As we have seen in previous chapters, clues are important hints that help to solve the differential diagnosis produced by analysis of pattern and color. They usually point towards a diagnosis, but very few clues are specific for a particular diagnosis in all contexts. Studies which state that a particular clue has a given sensitivity and specificity should be interpreted with caution as there is always a selection bias (usually admitted) in the choice of included lesions, the series may not be large, and all too often the clue is only evaluated in a limited context, most commonly of distinguishing nevus from melanoma. Clues must always be interpreted in context, otherwise a good clue may become a cliché. This chapter will look at a selection of clues that deserve special attention, and at some common clichés.

7.1 Clues

Adherent fiber

Adherent fiber is a dermatoscopic clue to ulceration. Ulceration may of course be caused by trauma to normal skin or benign lesions, but malignant neoplasms and especially basal cell carcinomas may ulcerate after trivial irritation. The serum or blood that leaks onto the skin has adhesive properties which persist when it dries out and this may trap fibers of clothing fabric, other exogenous debris or the patient’s own dislodged hair. Adherent fiber may be found on basal cell carcinomas even when ulceration was not observed prior to dermatoscopy. As ulceration is often an important clue to malignancy, so is the presence of dermatoscopically observed adherent fiber (7.1).

Branched fine lines in flat acral lesions

Brown or gray branched fine lines sprinkled with dots in a flat acral lesion is a very distinctive pattern. When uniformly distributed over the whole lesion (7.2), it is pathognomonic for tinea nigra (1). As tinea nigra commonly occurs on the feet where surgery is technically difficult, the diagnosis is best confirmed by a successful trial of treatment with topical antifungal cream. This leads to resolution of the lesion within 3 weeks and avoids a biopsy to exclude melanoma.

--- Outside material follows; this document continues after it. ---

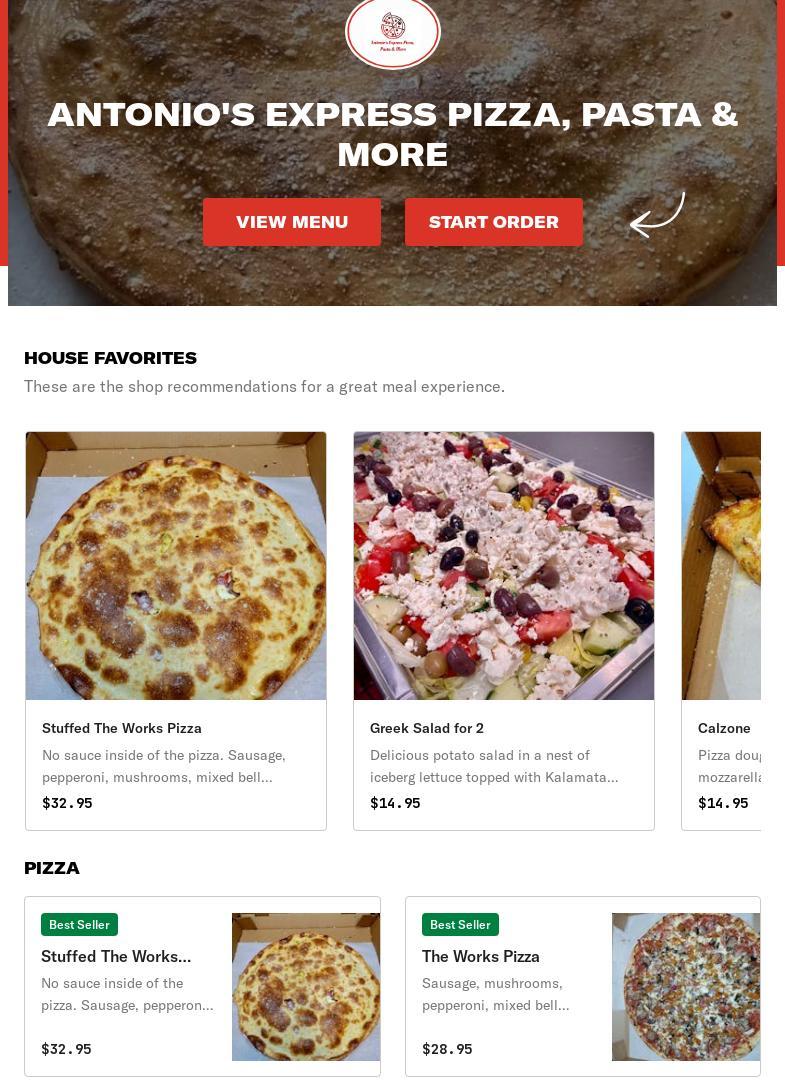Click the white curved arrow graphic
Viewport: 785px width, 1084px height.
tap(658, 215)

Branched serpentine vessels adjacent to keratin

The presence of branched serpentine vessels adjacent to keratin is a strong clue to keratoacanthoma (7.3). Commonly keratoacanthomas are symmetrical lesions with a central keratin plug and vessels (linear, looped, serpentine, coiled or polymorphous) arranged in a radial pattern and with this morphology they are easily identified (2). The clue of branched serpentine vessels adjacent to keratin is particularly useful when the presentation is not typical, but it is also often present in the more typical cases. There is an ongoing controversy among different schools of dermatopathologists whether keratoacanthomas are benign lesions or highly differentiated variants of squamous cell carcinoma (3). However, even the proponents of the concept that a keratoacanthoma is a benign neoplasm agree that lesions that appear as keratoacanthomas clinically or dermatoscopically should be excised to rule out squamous cell carcinoma.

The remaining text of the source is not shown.